Where Minoo Shah prescribes attending class reunions and as one plays catch up – each one sounds shrilling louder than the other
Class reunions and why I advise them. Have you been to one lately? I prescribe it with tons of wine, spicy idli sambar and depending on the region – their traditional thali.
I went to one earlier this year, before Covid took root. I seriously did not know what to expect as it had been almost 50 years since I had met any of my classmates. I descended on this adventure mostly to re-establish an identity for myself (NRIs are your proverbial DKK – dhobi ke ku….) Contrary to popular belief, we the USA NRIs are not as well put together as we portray ourselves. Whoa, for those NRIs snorting at my words, fuming and gritting your molars – I am just about to give a disclaimer – There are Exceptions to Every Rule. I said it! May I continue?
Girls came from every direction to invade Varsha Paradise (which Shakespeare would have described as a rose by any other name, in Baner, Pune). Pune, Kolhapur, Delhi, Thane, Bengaluru, Talegaon, Belfast, Houston and of course Mumbai were well-represented by sight and sound. Most of us had aged graciously with a few extra pounds that even a sphanx could not hide. Then there were those for whom time had stood still and at the ripe age of 65 still looked like blossoming debutantes.
And as we started to play catch up – each one shrilling louder than the other like only prep school girls can, much to the amazement of the Nepali wait staff (they are not just security guards anymore, now their uniforms have taken on the thrill of hospitality).
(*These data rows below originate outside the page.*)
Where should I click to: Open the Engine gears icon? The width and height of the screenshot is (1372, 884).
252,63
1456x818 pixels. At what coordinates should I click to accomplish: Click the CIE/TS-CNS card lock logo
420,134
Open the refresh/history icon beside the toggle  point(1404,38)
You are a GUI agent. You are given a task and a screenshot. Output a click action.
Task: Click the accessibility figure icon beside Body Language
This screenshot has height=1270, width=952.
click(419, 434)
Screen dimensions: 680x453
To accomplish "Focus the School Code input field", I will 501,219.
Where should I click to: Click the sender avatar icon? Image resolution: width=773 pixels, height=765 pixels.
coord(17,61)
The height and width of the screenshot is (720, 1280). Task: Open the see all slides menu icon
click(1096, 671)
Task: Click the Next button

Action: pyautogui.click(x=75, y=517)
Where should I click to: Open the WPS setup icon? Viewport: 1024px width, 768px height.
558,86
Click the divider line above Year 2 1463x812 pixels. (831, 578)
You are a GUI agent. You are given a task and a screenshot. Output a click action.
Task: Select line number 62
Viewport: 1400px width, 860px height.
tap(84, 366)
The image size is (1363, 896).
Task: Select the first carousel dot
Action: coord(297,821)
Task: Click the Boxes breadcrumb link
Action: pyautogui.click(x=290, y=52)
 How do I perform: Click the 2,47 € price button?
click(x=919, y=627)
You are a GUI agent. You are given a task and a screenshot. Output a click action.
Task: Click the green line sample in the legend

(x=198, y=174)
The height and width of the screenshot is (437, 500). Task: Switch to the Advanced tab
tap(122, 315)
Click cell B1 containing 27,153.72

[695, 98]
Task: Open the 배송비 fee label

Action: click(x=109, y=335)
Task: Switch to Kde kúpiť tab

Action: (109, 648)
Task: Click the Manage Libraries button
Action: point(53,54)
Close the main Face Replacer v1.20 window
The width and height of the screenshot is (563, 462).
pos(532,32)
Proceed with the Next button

At this point, it would be important to put things in context otherwise the readers will hmm and haw at the political incorrectness. And again, maybe a bit of venting could not hurt so I choose to let you make of it what you will with just one disclaimer that Nepalis are one of our own and I am allowed to make as much fun of them as I would of a fafdaben, a chhapatibai, a Punju bhangrist, or an idli tambi, So, where were we? Oh, yes context and such. Our group of 12 strong were hosted by a gracious class fellow in Pune.
Garlanded with leis and an abundance of gifts in forms of candles, scarves, shawls, mithai, ceramic necklaces were exchanged. Missing was that bottle of wine, which, clever readers you guessed it I am that Gujju NRI (Punekari previous life) who forgot to ‘bring’ the bottle. Lunch was Maharashtrian wedding thali which our hostess with the mostest compounded by surpassing all boundaries of culinary ecstasy. If delightful were a word that could be superlativised then that would be the adjective I would use for that weekend. For, what followed was an evening of competitive revelry and mouth-watering barbecue served on the terrace top, with chatter till the wee hours. Pressing forward, what’s a girlie story without a treat for some of you lecherous readers, poring over this article, hands clenched, lips pursed in anticipation – imagine an early morning slumber party with some 65-year-olds in negligees swooning over a cup of masala chai and a breathtaking view of the sunrise from a 3rd floor portal (I can hear a whisper from some Gujju NRIs in Houston – gandee saali translated – ‘dirty girl’). That was it, guys, show’s over.
Moving on, off we went to, where else? Our alma mater at which the netizens could not have envisioned what 12 past students could wreak in a single afternoon. We flitted unceremoniously from classrooms, lectured the diminutive 8th class natives on how it used to be and Yes!!!! Our one goal in life to de-scar ourselves of that room of horrors was rightfully achieved when in unison we sat at the Principal’s desk and sang. The notes leapt through alarmed windows while our lungs desperately pursued them. From what I hear, the walls have permanently closed their ears (to those who need this analogy explained – ref. ‘walls have ears)’, and the quietly dignified Ms S still wakes up with nightmares of 12 mature grey-haired (except for some who had jet black dyed hair) preppies trying to carry a note to the prestigious school song.
In tandem, we left for the Conrad Hilton with our fav teacher a mild hearted Parsee with a twinkle and a wit matching none other than the erstwhile Shaw. As we dispersed, we all saw each other as we were 50 years ago, pigtails, green uniforms covering unflattering bloomers with a tear which refused to fall and heads nodding in acknowledgment of the wondrous memories we had shared.